Your goal >> Set out exactly, line by line, the stretch of data below that begins at the line containing "Image resolution: width=756" and ends at the line containing "Click the About step label", with both ends kept.

Data for processing >>
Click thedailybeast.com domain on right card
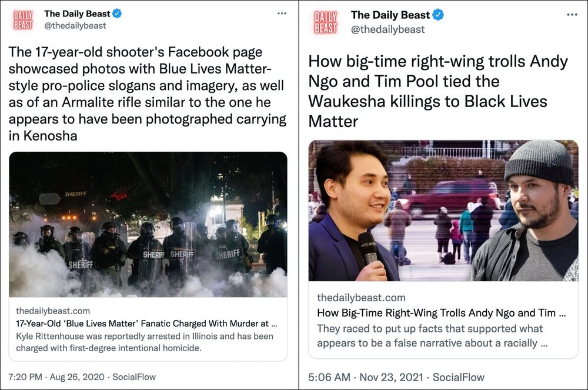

==

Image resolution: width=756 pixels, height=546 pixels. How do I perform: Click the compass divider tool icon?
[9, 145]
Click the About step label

--

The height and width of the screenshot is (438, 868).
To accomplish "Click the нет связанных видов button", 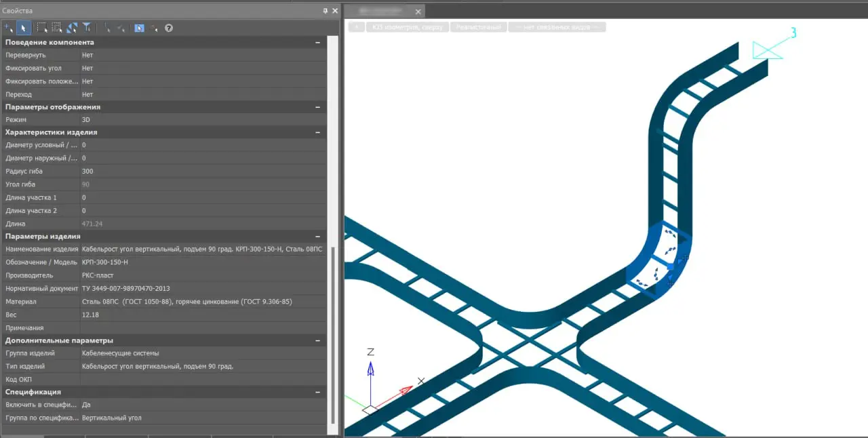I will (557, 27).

Answer section >>
Image resolution: width=756 pixels, height=546 pixels. How do I perform: Click the compass divider tool icon?
[9, 145]
Click the About step label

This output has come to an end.